Tenemos por ejemplo el espectáculo de cómo la justicia se ha empeñado a fondo en ¿reinsertar? en la sociedad a los políticos que se dedicaron a meter las manos en las arcas públicas, o a los que se apuntaron al terrorismo. El espectáculo de cómo tuvo la justicia un cuidado exquisito en no estigmatizar según a quién. Nos han creado el novísimo producto de la razón jurídica de la alarma social. Y en la cultura de los medios se nos ha instalado la presunción de inocencia como producto del más fino estilo informativo. En los medios todos son presuntos, y algunos hasta presumidos. Y en la misma línea de la presunción, irrumpe la imputación. ¿Y eso qué es? 

Partimos de que el juez es el que juzga y absuelve o condena (adecuándonos al espíritu de la Constitución, tendríamos que decir que diagnostica los casos que se le presentan, y prescribe el tratamiento regenerador); mientras que los fiscales hacen de abogados a favor de la ley (y por deformación profesional, a favor específicamente del que les nombra y promociona), del mismo modo que los demás abogados que intervienen: el de la acusación acusa o imputa, y el de la defensa hace todo lo contrario. En todo el sistema, el único obligado no a la imparcialidad, sino a la parcialidad en favor del acusado, es decir a la tan manida presunción de inocencia, es el juez. Ni los abogados ni los fiscales podrían dar un paso, si no pudieran pensar mal del acusado. Hemos llegado al núcleo del asunto: a la presunción de culpabilidad, que es oficio propio de los abogados de las partes. Pero antes de celebrarse el juicio es imposible saber en términos judiciales si esa presunción es fundada o no. No hay que mirar ni la persona juzgada ni la cosa juzgada para determinar si la imputación está bien o mal fundada. Hay que mirar a los intereses a los que sirve el imputador, y ahí tendremos el fundamento de la imputación. Porque no es función del fiscal servir a la justicia, sino servir a determinados derechos o intereses. 

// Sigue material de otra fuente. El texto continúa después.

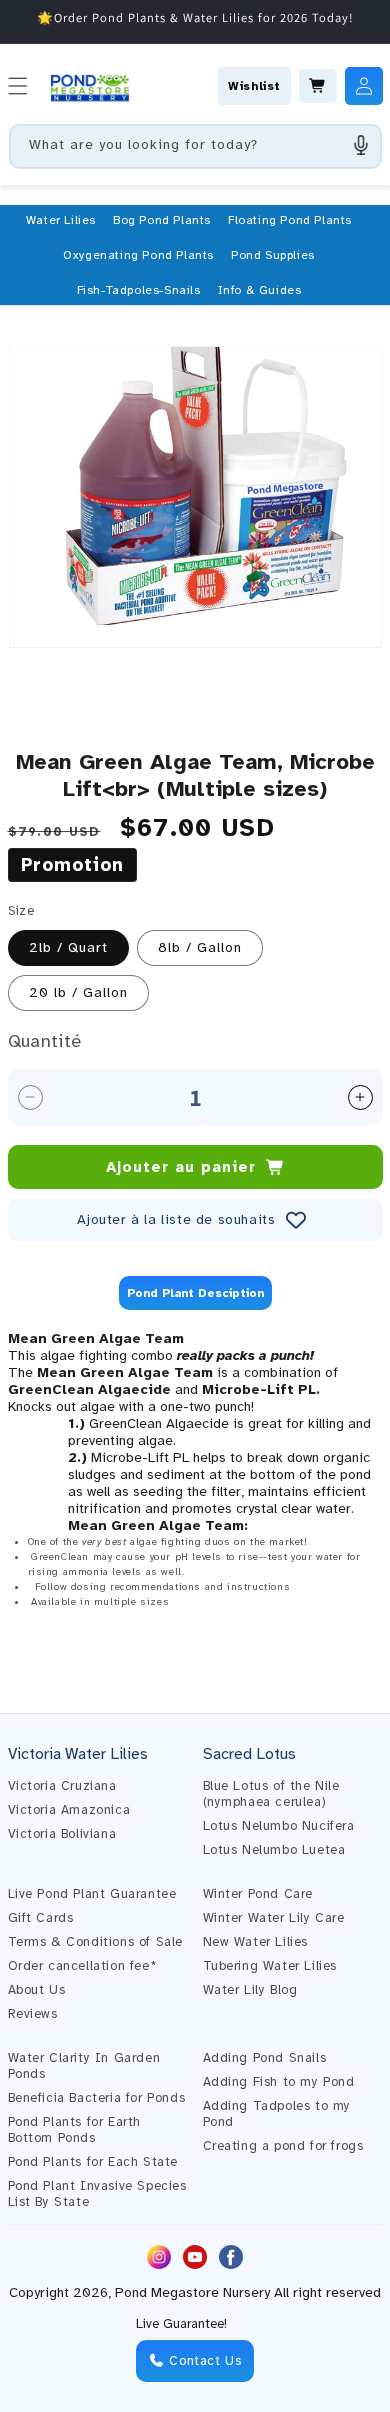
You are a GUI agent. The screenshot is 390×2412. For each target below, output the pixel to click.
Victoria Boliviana (62, 1834)
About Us (37, 1990)
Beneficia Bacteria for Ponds (97, 2098)
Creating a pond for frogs (283, 2146)
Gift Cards (41, 1918)
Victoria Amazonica (69, 1810)
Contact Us (203, 2361)
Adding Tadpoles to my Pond (277, 2114)
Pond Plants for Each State (93, 2162)
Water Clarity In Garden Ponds (84, 2066)
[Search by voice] (361, 145)
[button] (61, 220)
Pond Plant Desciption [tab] (195, 1293)
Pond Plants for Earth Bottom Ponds (75, 2130)
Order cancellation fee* (82, 1966)
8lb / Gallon (200, 947)
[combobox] (195, 146)
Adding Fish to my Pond (279, 2082)
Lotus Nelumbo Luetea (274, 1850)
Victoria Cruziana (62, 1786)
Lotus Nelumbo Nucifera (279, 1826)
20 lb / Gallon (78, 992)
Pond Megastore (167, 2292)
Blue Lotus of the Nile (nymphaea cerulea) (271, 1794)
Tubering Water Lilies (270, 1966)
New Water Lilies (256, 1942)
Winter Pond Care (258, 1894)
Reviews (33, 2014)
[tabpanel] (195, 1491)
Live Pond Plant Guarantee (92, 1894)
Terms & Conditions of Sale (96, 1942)
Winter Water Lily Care (274, 1918)
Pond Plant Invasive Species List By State (97, 2194)
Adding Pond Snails (265, 2058)
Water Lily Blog (250, 1990)
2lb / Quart (68, 947)
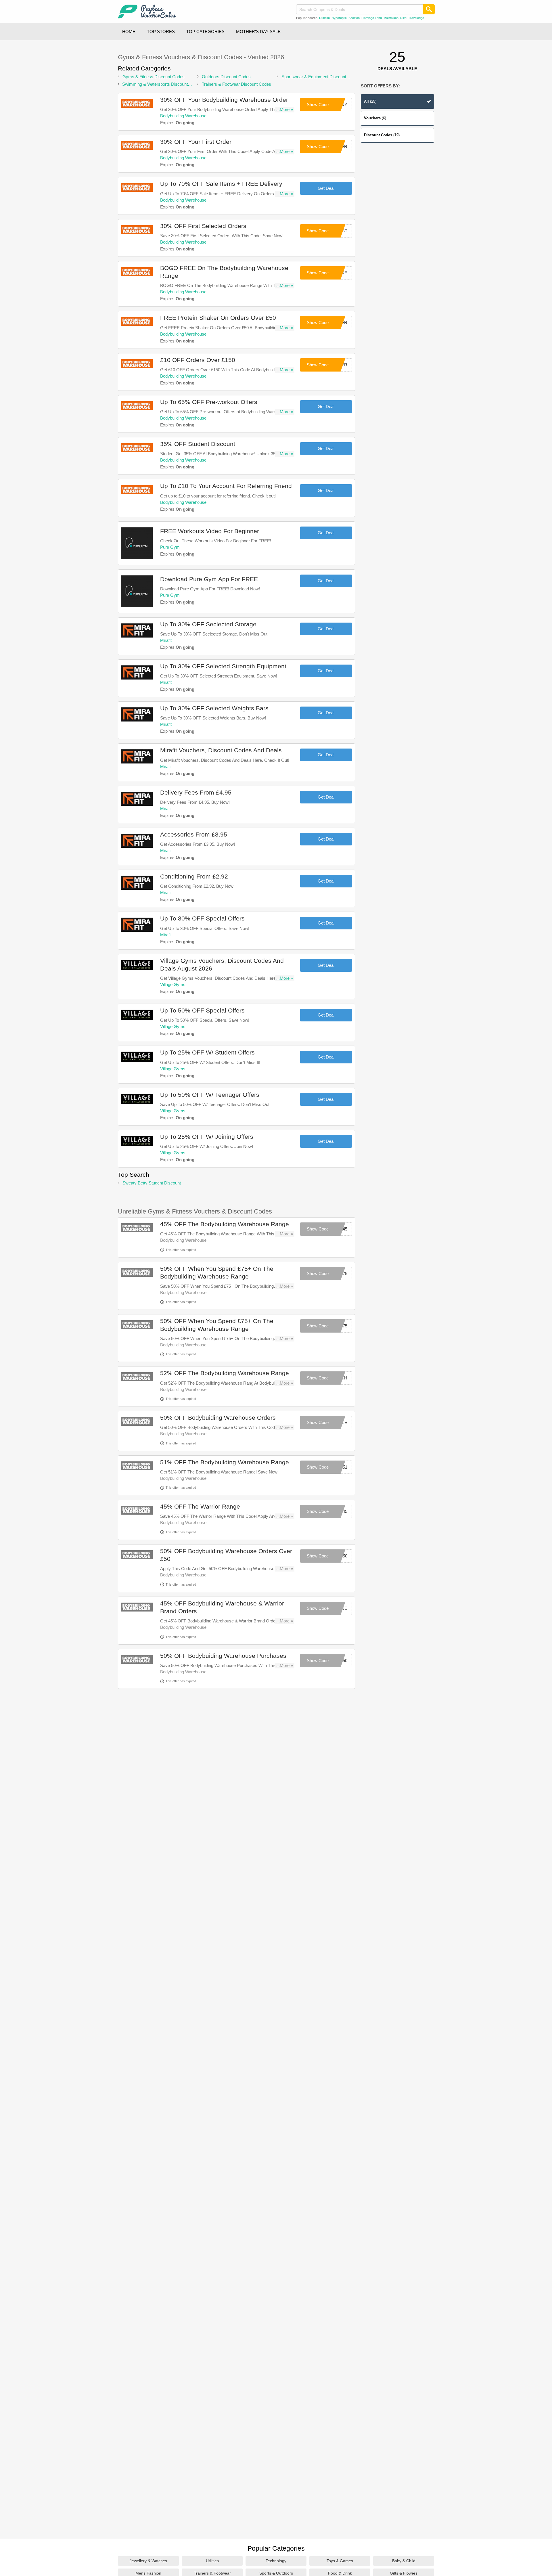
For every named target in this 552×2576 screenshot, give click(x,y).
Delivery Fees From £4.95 (195, 792)
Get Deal (326, 188)
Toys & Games (340, 2560)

Puto, putas, putare, putavi, putatum, significó en un principio podar, limpiar; y acabó significando pensar. Imputare es simplemente pensar mal de alguien (el prefijo in- es el que le añade la mala intención, la agresividad), es decir que el término se mueve en el ámbito de la opinión. Por eso son los fiscales los que pueden imputar y no los jueces. Pero por lo mismo tenemos la obligación de entender que una imputación no es más que una imputación, es decir que no pasa de ser una opinión, cualificada en razón de aquel que la dirige o se interesa en ella. Si recuperásemos el valor auténtico de los términos (que en derecho conservan su genuino valor latino) no nos escandalizaríamos tanto por cosas tan menudas como que un ministro sea imputado por los fiscales.